> [DATA PROVIDED]

%%

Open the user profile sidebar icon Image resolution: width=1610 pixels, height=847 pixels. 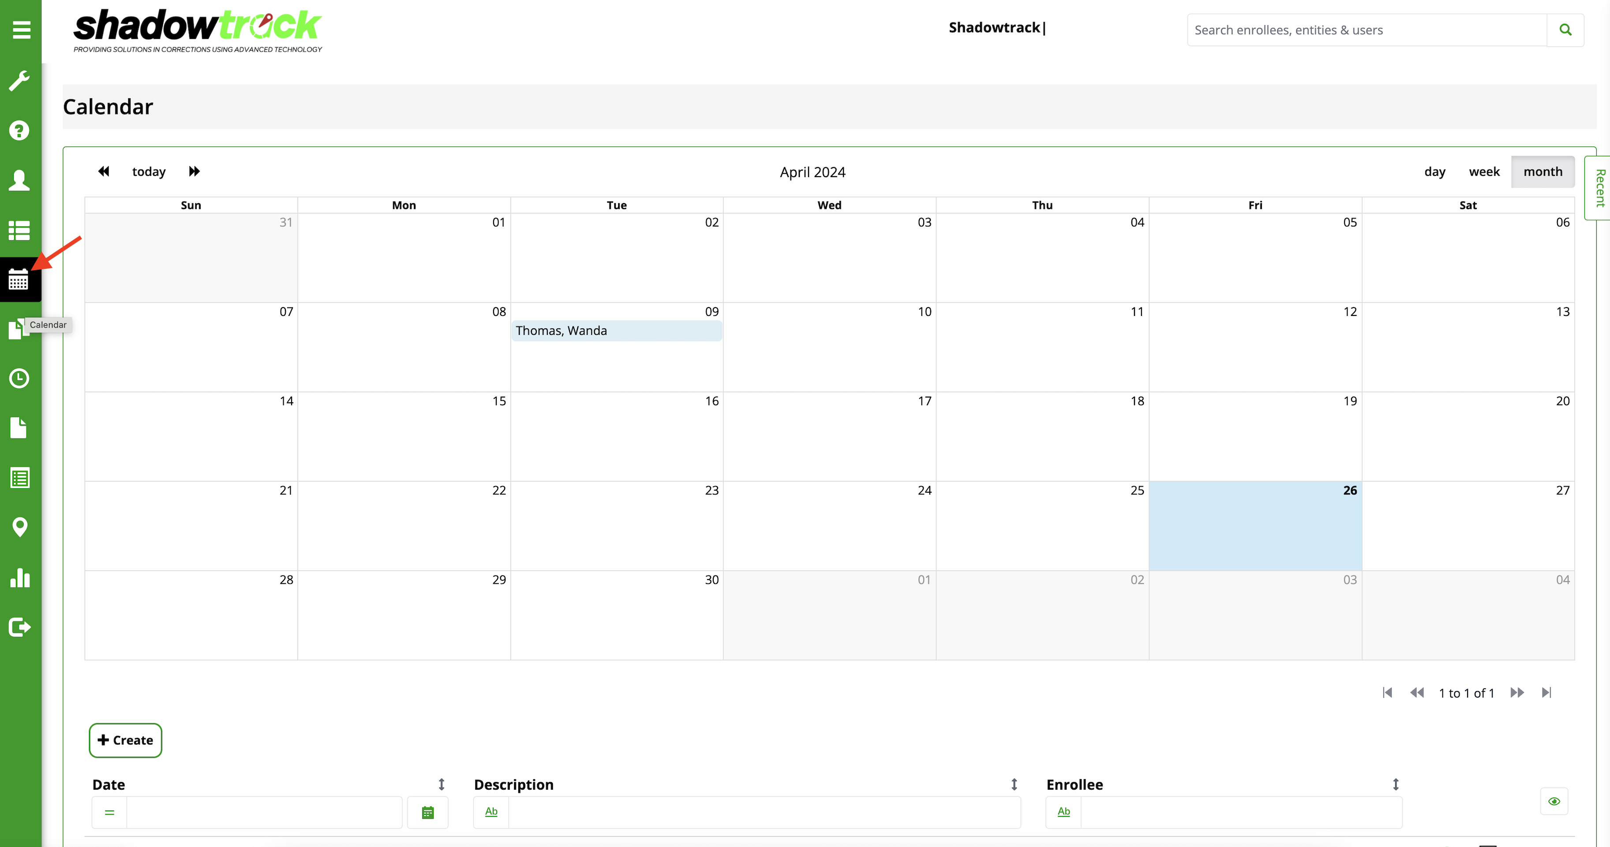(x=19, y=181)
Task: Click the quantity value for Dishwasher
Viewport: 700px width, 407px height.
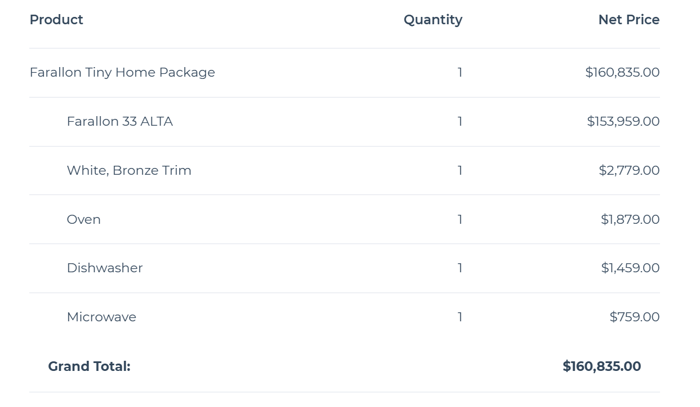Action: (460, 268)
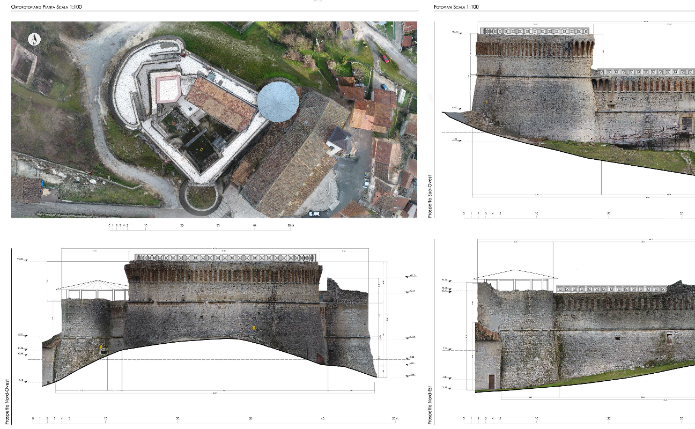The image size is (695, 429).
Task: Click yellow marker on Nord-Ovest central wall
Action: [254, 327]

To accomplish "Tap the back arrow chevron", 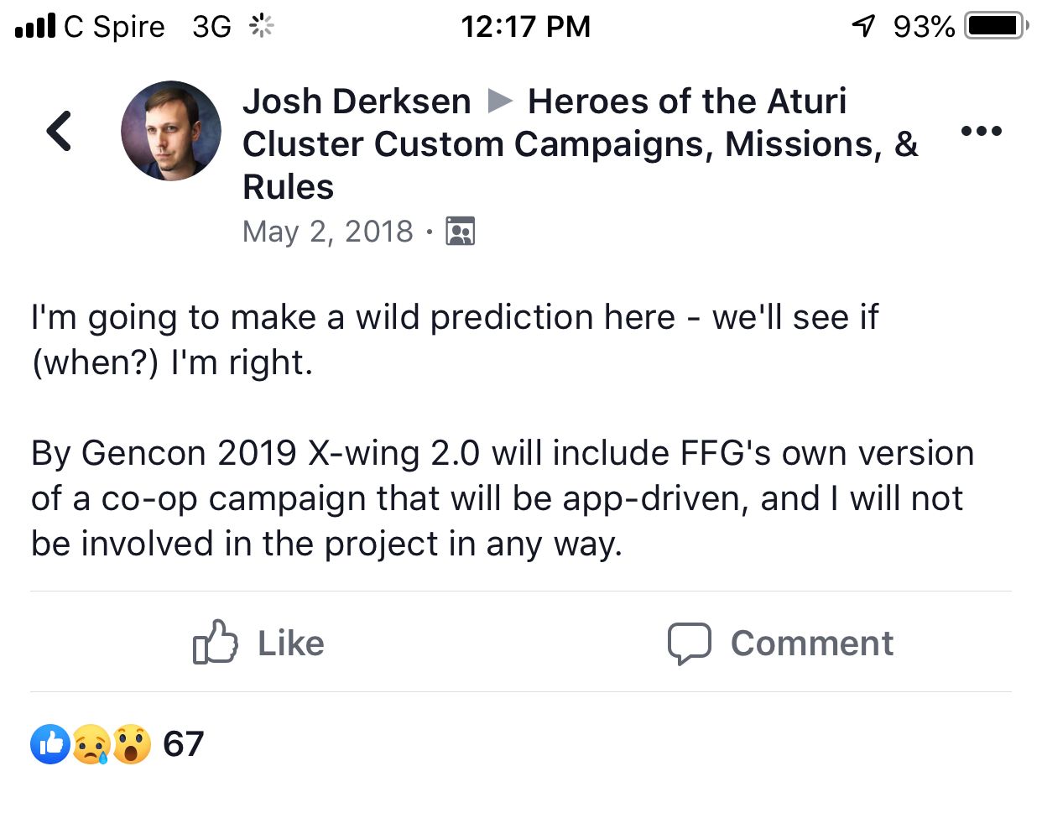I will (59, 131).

%%

> [WHAT IS ASKED]
Pick out every line of the items that contains the word "Task", and copy each such line.

> [RESULT BELOW]
Task: Click the quantity value for Dishwasher
Task: Click yellow marker on Nord-Ovest central wall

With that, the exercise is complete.